EXERCISE TASK>
Please turn the lines from the one containing "Image resolution: width=602" through the one containing "click(x=146, y=403)", inclusive, into a numbered list, leaving out blank lines.

++++++++++++++++++++

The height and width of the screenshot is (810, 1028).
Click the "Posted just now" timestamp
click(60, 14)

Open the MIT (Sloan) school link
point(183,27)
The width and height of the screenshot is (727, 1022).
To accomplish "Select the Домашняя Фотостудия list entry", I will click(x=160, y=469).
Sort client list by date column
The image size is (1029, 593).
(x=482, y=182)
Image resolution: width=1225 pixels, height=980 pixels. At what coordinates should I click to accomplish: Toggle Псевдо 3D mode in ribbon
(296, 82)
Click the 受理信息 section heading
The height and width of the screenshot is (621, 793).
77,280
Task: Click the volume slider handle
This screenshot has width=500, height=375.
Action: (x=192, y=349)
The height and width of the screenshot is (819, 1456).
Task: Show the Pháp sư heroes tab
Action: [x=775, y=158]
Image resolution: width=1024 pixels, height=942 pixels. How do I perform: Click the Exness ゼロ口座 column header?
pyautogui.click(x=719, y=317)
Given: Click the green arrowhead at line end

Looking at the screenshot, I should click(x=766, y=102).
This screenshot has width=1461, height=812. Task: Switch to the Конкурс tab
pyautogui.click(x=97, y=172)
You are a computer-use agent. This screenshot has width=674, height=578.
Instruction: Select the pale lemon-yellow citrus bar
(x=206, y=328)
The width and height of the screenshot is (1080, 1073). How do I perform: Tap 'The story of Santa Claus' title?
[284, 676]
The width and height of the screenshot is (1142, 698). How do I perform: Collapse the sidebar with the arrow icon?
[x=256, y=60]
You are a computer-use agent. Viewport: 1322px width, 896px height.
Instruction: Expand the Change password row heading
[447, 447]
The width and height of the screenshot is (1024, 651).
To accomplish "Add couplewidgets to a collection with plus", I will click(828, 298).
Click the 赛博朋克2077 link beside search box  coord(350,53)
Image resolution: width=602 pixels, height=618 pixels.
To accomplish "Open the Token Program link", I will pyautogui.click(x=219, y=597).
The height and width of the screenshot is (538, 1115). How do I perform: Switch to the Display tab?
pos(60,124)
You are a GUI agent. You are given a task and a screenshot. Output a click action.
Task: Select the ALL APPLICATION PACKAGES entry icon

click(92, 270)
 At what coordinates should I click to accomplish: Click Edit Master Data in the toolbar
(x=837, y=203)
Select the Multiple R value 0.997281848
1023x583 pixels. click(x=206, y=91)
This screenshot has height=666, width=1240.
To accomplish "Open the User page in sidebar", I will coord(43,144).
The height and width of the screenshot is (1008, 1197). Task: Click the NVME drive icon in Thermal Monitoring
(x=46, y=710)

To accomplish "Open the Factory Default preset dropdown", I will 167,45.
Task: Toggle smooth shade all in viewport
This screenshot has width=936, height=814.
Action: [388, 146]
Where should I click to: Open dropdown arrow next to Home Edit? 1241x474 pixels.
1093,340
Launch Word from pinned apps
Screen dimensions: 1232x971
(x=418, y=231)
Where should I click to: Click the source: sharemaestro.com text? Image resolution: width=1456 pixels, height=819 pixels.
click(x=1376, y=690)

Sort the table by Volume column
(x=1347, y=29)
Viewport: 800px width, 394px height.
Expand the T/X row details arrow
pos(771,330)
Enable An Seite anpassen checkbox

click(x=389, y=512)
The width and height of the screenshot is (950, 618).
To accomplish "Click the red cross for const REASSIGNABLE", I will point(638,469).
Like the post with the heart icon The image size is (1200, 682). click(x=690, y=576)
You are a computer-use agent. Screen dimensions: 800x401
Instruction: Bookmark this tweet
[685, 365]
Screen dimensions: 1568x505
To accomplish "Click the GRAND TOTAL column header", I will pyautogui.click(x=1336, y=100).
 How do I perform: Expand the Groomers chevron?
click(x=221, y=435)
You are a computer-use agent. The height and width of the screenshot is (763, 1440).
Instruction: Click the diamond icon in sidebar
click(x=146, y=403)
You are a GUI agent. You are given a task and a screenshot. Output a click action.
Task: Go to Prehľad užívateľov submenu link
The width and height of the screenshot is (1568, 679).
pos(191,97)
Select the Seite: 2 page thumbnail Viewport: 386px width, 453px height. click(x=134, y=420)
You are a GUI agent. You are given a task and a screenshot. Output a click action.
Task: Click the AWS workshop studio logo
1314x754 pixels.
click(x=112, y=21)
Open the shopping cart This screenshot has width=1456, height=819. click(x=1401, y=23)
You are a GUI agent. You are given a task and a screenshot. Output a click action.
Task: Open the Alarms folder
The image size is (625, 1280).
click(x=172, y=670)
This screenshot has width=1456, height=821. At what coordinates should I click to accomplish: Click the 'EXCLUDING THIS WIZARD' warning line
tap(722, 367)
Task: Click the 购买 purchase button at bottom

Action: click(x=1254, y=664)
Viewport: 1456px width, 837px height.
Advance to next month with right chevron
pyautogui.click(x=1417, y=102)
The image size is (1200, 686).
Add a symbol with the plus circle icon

++++++++++++++++++++

WRITTEN SOLUTION>
1. Image resolution: width=602 pixels, height=618 pixels.
2. To accomplish "Open the Token Program link", I will pyautogui.click(x=219, y=597).
3. The height and width of the screenshot is (538, 1115). How do I perform: Switch to the Display tab?
4. pos(60,124)
5. You are a GUI agent. You are given a task and a screenshot. Output a click action.
6. Task: Select the ALL APPLICATION PACKAGES entry icon
7. click(92, 270)
8.  At what coordinates should I click to accomplish: Click Edit Master Data in the toolbar
9. (x=837, y=203)
10. Select the Multiple R value 0.997281848
11. 1023x583 pixels. click(x=206, y=91)
12. This screenshot has height=666, width=1240.
13. To accomplish "Open the User page in sidebar", I will coord(43,144).
14. The height and width of the screenshot is (1008, 1197). Task: Click the NVME drive icon in Thermal Monitoring
15. (x=46, y=710)
16. To accomplish "Open the Factory Default preset dropdown", I will 167,45.
17. Task: Toggle smooth shade all in viewport
18. This screenshot has width=936, height=814.
19. Action: [388, 146]
20. Where should I click to: Open dropdown arrow next to Home Edit? 1241x474 pixels.
21. 1093,340
22. Launch Word from pinned apps
23. Screen dimensions: 1232x971
24. (x=418, y=231)
25. Where should I click to: Click the source: sharemaestro.com text? Image resolution: width=1456 pixels, height=819 pixels.
26. click(x=1376, y=690)
27. Sort the table by Volume column
28. (x=1347, y=29)
29. Viewport: 800px width, 394px height.
30. Expand the T/X row details arrow
31. pos(771,330)
32. Enable An Seite anpassen checkbox
33. click(x=389, y=512)
34. The width and height of the screenshot is (950, 618).
35. To accomplish "Click the red cross for const REASSIGNABLE", I will point(638,469).
36. Like the post with the heart icon The image size is (1200, 682). click(x=690, y=576)
37. You are a computer-use agent. Screen dimensions: 800x401
38. Instruction: Bookmark this tweet
39. [685, 365]
40. Screen dimensions: 1568x505
41. To accomplish "Click the GRAND TOTAL column header", I will pyautogui.click(x=1336, y=100).
42.  How do I perform: Expand the Groomers chevron?
43. click(x=221, y=435)
44. You are a computer-use agent. The height and width of the screenshot is (763, 1440).
45. Instruction: Click the diamond icon in sidebar
46. click(x=146, y=403)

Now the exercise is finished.